Como disse a ministra Maria do Rosário, “o Mundial de 2014 é um momento impar para combater as violações contra a intimidade das crianças e reforçar seus direitos, o que significa dar uma atenção especial as cidades onde a Copa acontecerá, nos estádios de futebol, mas também uma atenção especial a tudo que ela move no imaginário nacional, a todos que querem ser os melhores craques do Brasil, até para que eles não fiquem mais vulneráveis em universos essencialmente masculinos que são as escolas de futebol” [Diário de Pernambuco, 2012]. Mas importante que isso é despertar a consciência da sociedade para o fato de que nem todos os meninos em situações de vulnerabilidade e riscos desejam, ou ainda, têm a possibilidade de acessar as escolas e times de futebol. É preciso ampliar o foco, até porque as situações de abuso e exploração sexual contra meninos não estão restritas ao universo do futebol, mas também as outras modalidades de esportes, nas atividades da exploração do trabalho infanto-juvenil, no privado dos lares, nos espaços e segmentos religiosos e acima de tudo, nas ruas dos grandes e pequenos centros urbanos. É necessário que as verbas destinadas às ações de enfrentamento e combate à violência sexual, estimadas em 3,5 milhões para este ano, não se restrinjam as cidades-sedes da Copa, como anunciado pelo Coordenador Geral do Programa de Enfrentamento a Violência de Crianças e Adolescentes da SDH, Joseleno Santos [Diário de Pernambuco, 2012]. Afinal de contas, a Copa é um evento esporádico, com inicio e fim previstos, ao contrário do fenômeno da exploração sexual.

Independente do período de festa futebolística, é sempre bom lembrar que nem sempre o que não se quer ver torna-se invisível aos olhos.

Referências:

DIÁRIO DE PERNAMBUCO. A violência Sexual no Futebol – Reportagem de Juliana Braga e Renata Mariz, Brasil A 8, 14 e 15.08.2012.

SOUZA NETO, Epitácio Nunes. Entre Boys e Frangos – análise das performances de gênero dos homens que se prostituem em Recife. Dissertação de mestrado/Programa de pós-graduação em psicologia – UFPE, 2009a.
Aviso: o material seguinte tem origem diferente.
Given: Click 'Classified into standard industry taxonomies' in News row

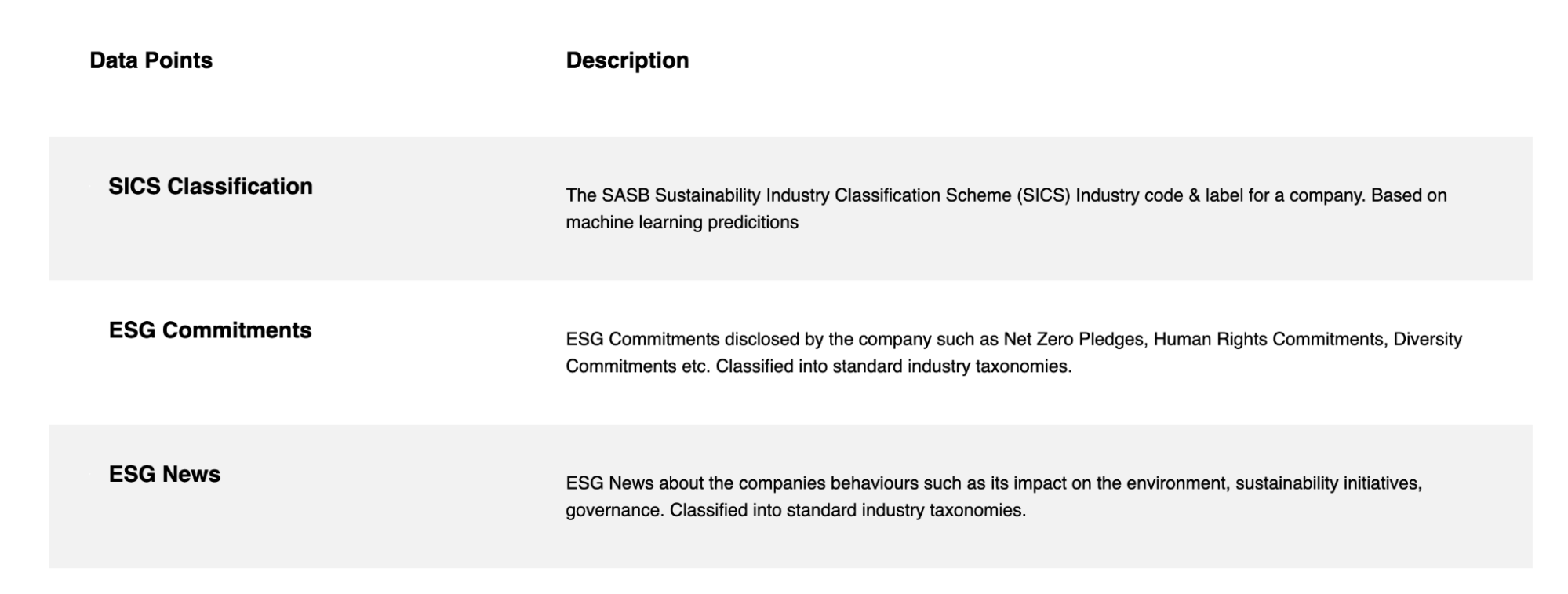Looking at the screenshot, I should tap(848, 511).
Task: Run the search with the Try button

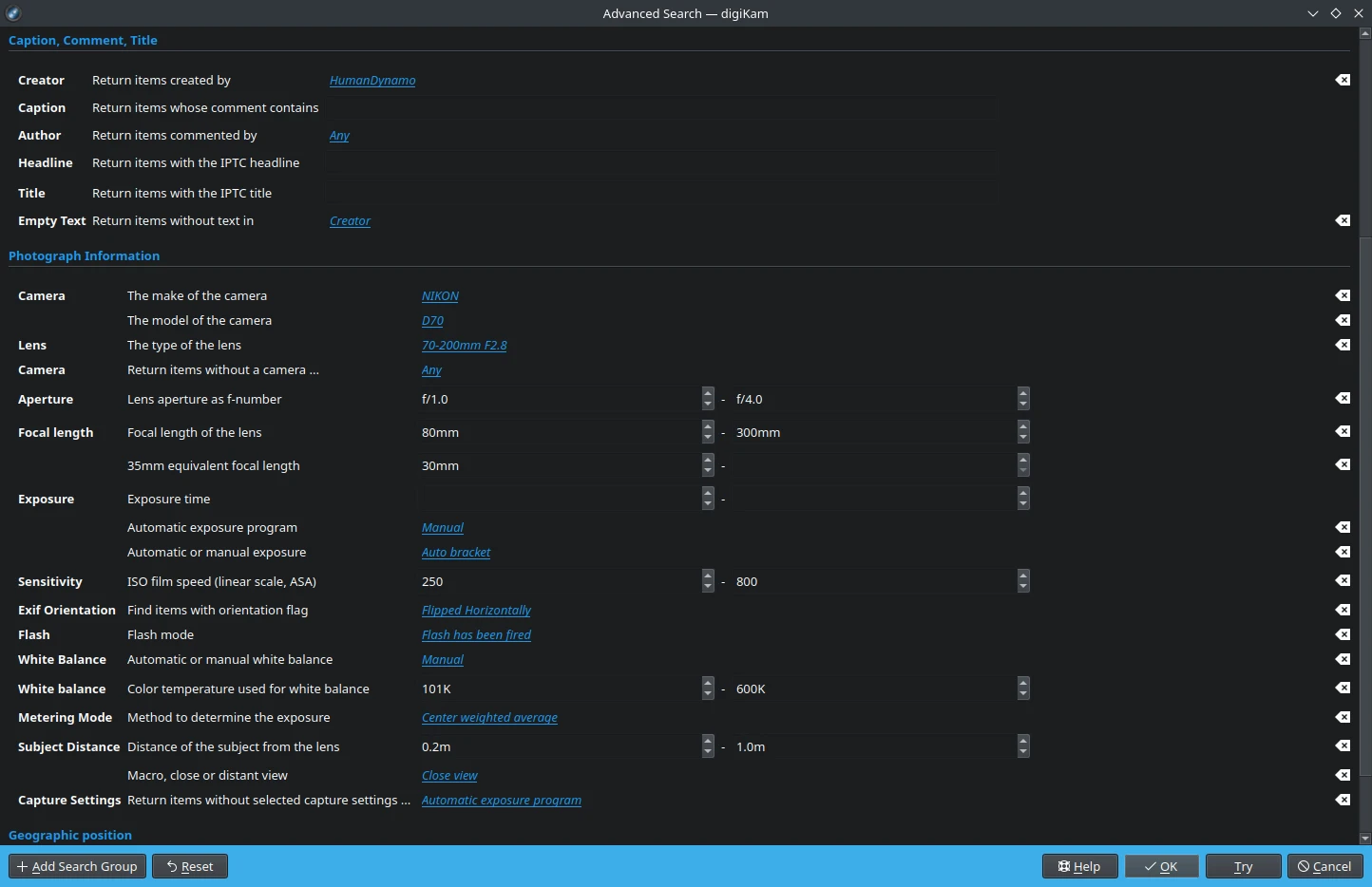Action: (1243, 866)
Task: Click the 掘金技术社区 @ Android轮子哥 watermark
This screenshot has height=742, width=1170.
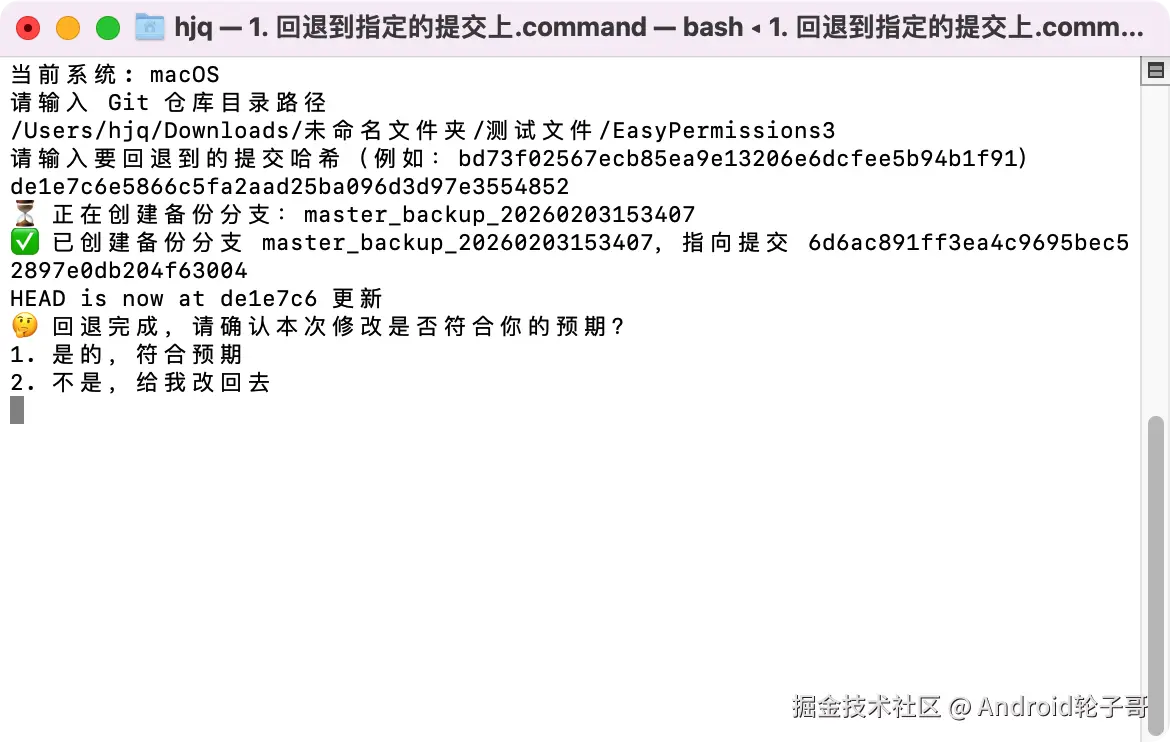Action: [969, 706]
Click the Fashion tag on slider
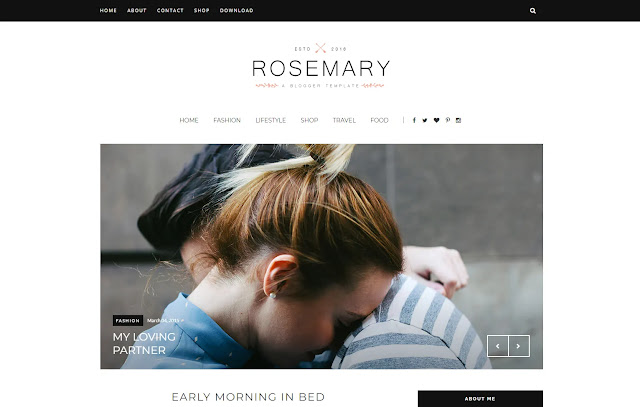The height and width of the screenshot is (407, 640). point(128,320)
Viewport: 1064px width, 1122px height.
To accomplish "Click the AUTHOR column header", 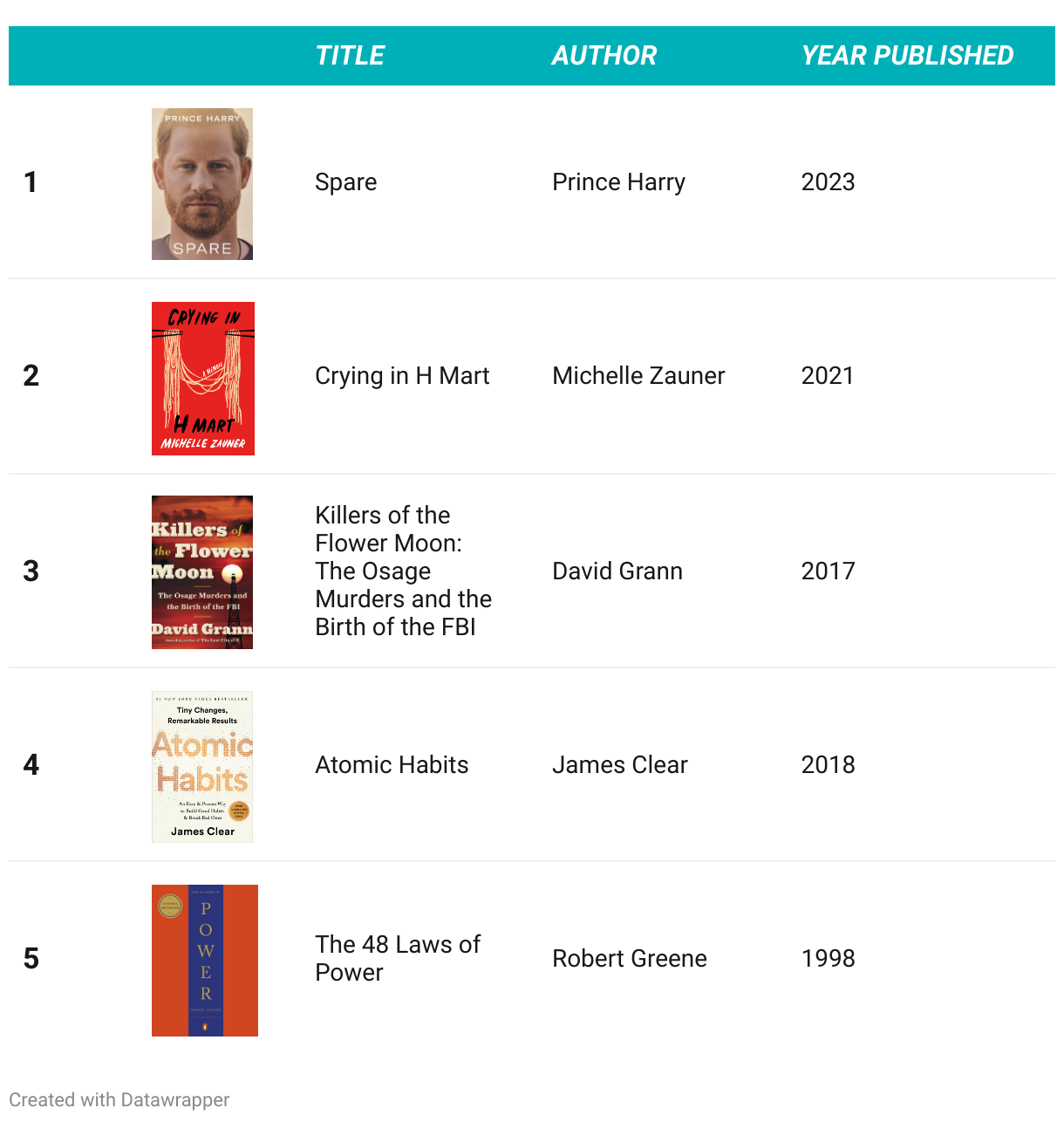I will click(x=604, y=56).
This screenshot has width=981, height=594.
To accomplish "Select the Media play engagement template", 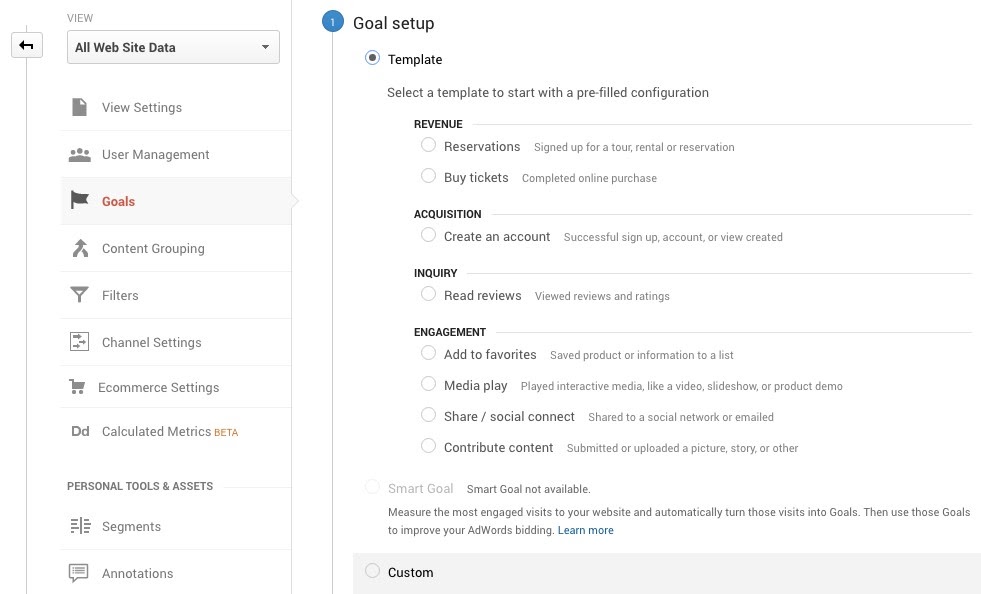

SOUZA NETO, Epitacio Nunes. Os Pequenos Boys de Programa – notas etnográficas sobre meninos em situação de exploração sexual. Violência Sexual Contra Crianças e Adolescentes – reflexões sobre condutas, posicionamentos e práticas de enfrentamento / org. Jaileila de Araújo Menezes-Santos, Luis Felipe Rios – Recife, editora Universitária da UFPE, 2009b.

VIANA, Normando José Queiroz. “É tudo psicológico/dinheiro/pruuu e fica logo duro!”: desejo, excitação e prazer entre boys de programa com práticas homossexuais em Recife. Dissertação (mestrado) Universidade Federal de Pernambuco – UFPE/CFCH. Psicologia, 2010

SOUZA NETO, Epitacio Nunes & VIANA, Normando José Queiroz. Histórias de Menino – Panorama da Exploração Sexual de Meninos no Estado de Pernambuco. Relato da experiência na Mata Norte, Recife, 2011.